Wednesday, May 2, 2012

Art vs. Crime?

In Upper Darby some 1,000 parents and students showed up to protest school budget cuts in arts and music education.

Some of the organizers of this campaign are calling the cuts part of a "war on children." The ogres who run the district obviously hate kids. Why else would they cut such essential programs that help young people stay out of prison?

That's right, prison!

From the story:
Bill Caughlan, of Drexel Hill, whose children are enrolled at Garrettford Elementary, never attended a school board meeting before and joined the throng outside the auditorium prior to the meeting.
“My daughter Emma (11) loves music,” Caughlan said. “And it doesn’t make sense to take away foreign language and technology at the middle schools. My concern is if they cut them from the schools, later on we’ll pay for it with fighting crime.”
That's right. If poor little Emma doesn't get music instruction in school she's likely to start holding up convenience stores. Worse, she may even take up smoking.

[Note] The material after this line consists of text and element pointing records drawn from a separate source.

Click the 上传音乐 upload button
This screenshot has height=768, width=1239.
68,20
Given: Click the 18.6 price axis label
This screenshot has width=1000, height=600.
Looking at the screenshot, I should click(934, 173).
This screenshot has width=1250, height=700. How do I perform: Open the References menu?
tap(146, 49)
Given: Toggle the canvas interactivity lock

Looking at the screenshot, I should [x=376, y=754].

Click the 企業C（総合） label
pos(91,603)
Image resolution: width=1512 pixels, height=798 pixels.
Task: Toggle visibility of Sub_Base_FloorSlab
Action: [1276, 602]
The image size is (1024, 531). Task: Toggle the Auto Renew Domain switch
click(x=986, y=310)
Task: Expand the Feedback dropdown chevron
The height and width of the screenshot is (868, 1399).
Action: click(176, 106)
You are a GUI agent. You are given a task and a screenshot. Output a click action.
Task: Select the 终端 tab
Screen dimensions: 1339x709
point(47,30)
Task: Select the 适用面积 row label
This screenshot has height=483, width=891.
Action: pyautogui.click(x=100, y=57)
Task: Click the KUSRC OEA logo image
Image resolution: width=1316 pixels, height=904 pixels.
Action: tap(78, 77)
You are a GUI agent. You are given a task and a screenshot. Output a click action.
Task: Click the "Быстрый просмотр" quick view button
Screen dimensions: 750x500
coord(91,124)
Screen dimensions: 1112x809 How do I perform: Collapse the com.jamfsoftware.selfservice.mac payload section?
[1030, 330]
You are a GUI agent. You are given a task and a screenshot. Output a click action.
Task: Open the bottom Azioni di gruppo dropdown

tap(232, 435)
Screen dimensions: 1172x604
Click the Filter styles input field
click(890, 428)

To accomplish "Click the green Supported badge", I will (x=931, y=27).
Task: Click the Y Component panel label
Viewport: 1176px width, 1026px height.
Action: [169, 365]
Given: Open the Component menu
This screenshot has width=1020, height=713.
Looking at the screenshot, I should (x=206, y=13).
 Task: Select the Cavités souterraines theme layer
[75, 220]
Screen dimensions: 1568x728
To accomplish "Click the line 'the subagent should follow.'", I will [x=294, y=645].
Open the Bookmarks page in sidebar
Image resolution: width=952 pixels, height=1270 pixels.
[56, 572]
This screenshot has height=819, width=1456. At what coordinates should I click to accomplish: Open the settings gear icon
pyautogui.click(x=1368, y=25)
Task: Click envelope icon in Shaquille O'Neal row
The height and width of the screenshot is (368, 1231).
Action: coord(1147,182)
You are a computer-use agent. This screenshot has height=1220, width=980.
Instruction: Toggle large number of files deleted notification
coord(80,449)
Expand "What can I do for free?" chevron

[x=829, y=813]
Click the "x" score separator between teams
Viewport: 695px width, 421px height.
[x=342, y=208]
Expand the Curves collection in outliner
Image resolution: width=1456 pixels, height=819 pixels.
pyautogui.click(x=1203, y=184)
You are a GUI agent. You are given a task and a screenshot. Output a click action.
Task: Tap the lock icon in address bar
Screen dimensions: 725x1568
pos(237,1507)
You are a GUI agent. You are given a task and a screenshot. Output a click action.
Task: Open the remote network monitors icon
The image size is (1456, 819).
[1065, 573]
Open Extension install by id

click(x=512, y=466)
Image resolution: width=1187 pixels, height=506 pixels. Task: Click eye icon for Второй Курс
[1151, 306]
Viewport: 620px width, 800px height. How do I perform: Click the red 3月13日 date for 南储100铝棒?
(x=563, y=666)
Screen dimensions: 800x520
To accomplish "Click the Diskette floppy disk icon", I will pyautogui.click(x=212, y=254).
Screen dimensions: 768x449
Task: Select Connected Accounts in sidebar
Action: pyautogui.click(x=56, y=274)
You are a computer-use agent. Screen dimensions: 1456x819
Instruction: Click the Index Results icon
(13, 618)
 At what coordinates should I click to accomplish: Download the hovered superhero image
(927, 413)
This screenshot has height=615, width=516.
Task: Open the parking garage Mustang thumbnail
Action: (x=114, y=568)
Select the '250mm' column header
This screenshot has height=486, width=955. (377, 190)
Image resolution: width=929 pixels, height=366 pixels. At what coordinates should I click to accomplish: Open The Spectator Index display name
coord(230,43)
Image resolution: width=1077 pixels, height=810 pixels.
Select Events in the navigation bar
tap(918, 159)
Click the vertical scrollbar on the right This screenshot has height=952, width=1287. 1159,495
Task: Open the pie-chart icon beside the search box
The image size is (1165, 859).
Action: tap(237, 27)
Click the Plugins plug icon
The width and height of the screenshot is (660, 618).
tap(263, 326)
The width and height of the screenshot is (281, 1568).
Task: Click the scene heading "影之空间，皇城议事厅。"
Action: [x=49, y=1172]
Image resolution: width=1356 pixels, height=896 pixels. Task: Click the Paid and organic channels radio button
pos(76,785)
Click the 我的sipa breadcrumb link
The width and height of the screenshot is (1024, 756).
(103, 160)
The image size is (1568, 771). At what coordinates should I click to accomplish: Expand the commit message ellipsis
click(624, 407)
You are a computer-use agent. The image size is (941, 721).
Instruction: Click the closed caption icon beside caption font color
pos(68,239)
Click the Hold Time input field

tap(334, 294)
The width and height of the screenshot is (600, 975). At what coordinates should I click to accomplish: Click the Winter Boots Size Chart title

Back on planet earth, school officials actually have to set priorities and budget for them. When tens of millions of school dollars are being paid to retired teachers and current ones get gold-plated health benefits, there is less money available for kids who want to learn how to play the trombone.

Kids, you want to learn how to draw? To paint? To sculpt? Ask your parents for pen and paper, an easel, a kiln for your birthday. Google an instructional video on You Tube. And take up smoking. All of the cooler artists smoke these days. But don't hold-up any convenience stores. It costs money to put you in jail.

UPDATE: Plus, its seems musical ability, appreciation and/or being a public school teacher don't necessarily go hand in hand with being a responsible parent.
RIDLEY TOWNSHIP — A Rutledge father is facing a misdemeanor child endangerment offense after allegedly leaving his 3-year-old son alone in the car while he and his 4-year-old were inside a bar listening to a band...
Keith Charles Barnes, 50, of the 100 block of Rutledge Avenue, reportedly told police he had both of his young sons inside the bar Saturday listening to “Blackthorn.” But when the youngest began acting up, documents state he “took him outside and locked him in the vehicle...”
“Barnes failed to see the severity of the situation as he kept saying that he is a musician, and Blackthorn is a national act,” the affidavit states. Barnes also indicated to police at the scene that he was a teacher in the Haverford School District, authorities said Tuesday night.
When speaking with Barnes Saturday night, police detected an odor of alcohol, the affidavit states. Back at the station, his blood alcohol content (BAC) registered 0.06 on a portable breath test.